The first is a manuscript in four parts, the fourth part being a sermon attributed to St Augustine. The second manuscript contains a life of St Katherine of Alexandria which was written by the Domesday scribe.  A copy of the life of St Katherine was known to have been in the Durham cathedral library.  The third manuscript contains a contents list written by the same scribe in a similar style to the lists in Domesday book.  This manuscript is thought to have come from Durham.  Another nine manuscripts originating from the Durham scriptorium contain examples of the Domesday book script.  There appears to be a characteristic Durham 'house' script.

A key example of such a Durham script appears in Exon Domsday, notably the addition to the estates of the bishop of Winchester, of Taunton granted at Salisbury in 1086.  It is the only entry by this particular scribe.  The question 'why should a scribe from Durham be at Salisbury?' has to be explored in relation to his master.  A Durham scribe could only be in Salisbury with someone from Durham who needed a scribe.  Such a person was William of St Calais, the bishop of Durham.  We know he was at Salisbury since it is recorded that it was he who was instructed to enter the addition of Taunton.
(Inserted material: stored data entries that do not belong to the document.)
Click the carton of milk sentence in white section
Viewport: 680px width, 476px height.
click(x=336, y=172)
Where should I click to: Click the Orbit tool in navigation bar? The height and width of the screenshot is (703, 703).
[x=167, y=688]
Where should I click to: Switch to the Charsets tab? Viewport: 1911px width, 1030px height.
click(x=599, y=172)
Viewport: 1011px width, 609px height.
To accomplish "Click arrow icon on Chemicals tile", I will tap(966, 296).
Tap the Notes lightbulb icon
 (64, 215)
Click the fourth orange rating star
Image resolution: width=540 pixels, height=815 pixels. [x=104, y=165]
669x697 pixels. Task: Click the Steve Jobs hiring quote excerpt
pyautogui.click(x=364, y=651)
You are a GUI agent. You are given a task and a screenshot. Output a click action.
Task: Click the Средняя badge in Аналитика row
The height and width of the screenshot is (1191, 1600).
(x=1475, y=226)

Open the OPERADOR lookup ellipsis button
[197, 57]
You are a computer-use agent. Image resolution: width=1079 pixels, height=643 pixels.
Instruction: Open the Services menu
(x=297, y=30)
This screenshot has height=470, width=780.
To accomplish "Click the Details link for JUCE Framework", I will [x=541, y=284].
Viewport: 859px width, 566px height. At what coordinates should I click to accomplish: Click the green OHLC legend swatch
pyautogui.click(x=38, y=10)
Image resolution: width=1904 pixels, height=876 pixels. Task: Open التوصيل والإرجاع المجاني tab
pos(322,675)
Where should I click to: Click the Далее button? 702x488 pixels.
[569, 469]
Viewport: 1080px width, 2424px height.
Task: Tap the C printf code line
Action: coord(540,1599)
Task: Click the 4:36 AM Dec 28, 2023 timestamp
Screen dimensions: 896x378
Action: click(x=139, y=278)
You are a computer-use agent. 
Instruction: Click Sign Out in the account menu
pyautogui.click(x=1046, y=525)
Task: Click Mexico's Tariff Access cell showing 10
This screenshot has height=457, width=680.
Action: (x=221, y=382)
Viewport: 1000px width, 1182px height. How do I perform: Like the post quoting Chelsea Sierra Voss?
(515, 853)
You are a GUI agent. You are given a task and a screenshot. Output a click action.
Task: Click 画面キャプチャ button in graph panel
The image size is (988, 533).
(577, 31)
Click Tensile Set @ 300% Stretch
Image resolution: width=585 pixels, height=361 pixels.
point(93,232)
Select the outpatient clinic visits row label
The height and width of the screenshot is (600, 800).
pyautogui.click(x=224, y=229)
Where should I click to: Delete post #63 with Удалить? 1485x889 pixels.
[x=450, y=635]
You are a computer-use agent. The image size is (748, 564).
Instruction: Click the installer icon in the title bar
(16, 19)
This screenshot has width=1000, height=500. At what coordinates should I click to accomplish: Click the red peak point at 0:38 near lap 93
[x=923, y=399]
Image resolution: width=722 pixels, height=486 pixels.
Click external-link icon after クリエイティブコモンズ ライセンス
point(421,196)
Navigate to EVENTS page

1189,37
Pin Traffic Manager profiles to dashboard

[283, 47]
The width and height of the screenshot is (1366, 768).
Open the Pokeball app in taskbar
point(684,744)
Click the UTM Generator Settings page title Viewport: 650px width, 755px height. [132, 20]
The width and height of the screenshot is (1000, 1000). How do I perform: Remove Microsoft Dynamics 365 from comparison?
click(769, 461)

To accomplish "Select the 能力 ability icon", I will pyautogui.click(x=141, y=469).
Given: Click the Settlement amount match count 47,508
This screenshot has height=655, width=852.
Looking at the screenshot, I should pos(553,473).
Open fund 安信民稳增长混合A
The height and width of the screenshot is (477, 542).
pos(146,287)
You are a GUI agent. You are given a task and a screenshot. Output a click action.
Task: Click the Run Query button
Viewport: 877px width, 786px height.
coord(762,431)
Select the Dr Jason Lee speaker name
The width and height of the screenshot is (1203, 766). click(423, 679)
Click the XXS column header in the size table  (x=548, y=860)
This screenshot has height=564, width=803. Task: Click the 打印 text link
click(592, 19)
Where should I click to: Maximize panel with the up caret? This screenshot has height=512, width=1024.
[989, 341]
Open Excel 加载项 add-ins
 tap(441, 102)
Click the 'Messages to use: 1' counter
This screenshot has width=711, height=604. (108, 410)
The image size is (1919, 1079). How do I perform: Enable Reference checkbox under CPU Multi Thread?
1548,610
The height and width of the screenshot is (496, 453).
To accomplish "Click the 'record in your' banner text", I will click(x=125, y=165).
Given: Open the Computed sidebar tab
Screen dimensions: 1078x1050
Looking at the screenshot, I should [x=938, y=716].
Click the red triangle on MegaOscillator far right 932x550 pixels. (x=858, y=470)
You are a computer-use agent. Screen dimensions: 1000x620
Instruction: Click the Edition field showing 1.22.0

William of St Calais' role would explain why it was his scribe who wrote the single addition in Exon and why one of his scribes, probably his favourite and most trusted, wrote Great Domesday.  To have been asked to add a grand of land to Exon suggests his role exceeded that of a member of the group of legati, the group of magnates who went to each area to double check the veracity of the returns.  He witnessed a writ issued "post descriptionem totius Angliae" (after the survey of all England) instructing action concerning lands held by Westminster Abbey in Surrey.  By the form of the date, mentioning the survey, the writ was connected to the survey.  This writ was written by a Durham scribe.  Whether this scribe was the same one who added the grant of land does not appear to have been investigated.  The writ must have been issued whilst the king was at Salisbury and we know William was with him.

William of St Calais from the sermon
of St Augustine 
VH Galbraith hypothesised that there must have been a man behind the survey other than the king to keep up momentum after the king left England.  William of St Calais could easily fit this position.  He was involved in the survey in two separate areas or circuits.  He was asked specifically to add to the finished returns for the West Country; he witnessed a writ connected with the survey.  From 1091 to his death in 1096 he witnessed every writ concerning Domesday Book issued by William Rufus.  No wonder then that it was William's scribe, a Durham scribe, who wrote up Great Domesday.

Where this scribe wrote up the returns is not documented.  It is assumed that since Great Domesday was kept at Winchester that it was written there.  But it is not impossible for the scribe to have been itinerant and if he were, it would explain much.  The returns were written into a series of booklets which would have been convenient for an itinerant scribe.  It has been calculated that it would have taken one man 240 days to write Great Domesday assuming he wrote it in just one location.  An itinerant scribe would take much longer to travel from location to location.  But the notes in the margin against blank entries asking "how many?" would be more easily answered on location, and each section could be sent back to Winchester or wherever, once completed.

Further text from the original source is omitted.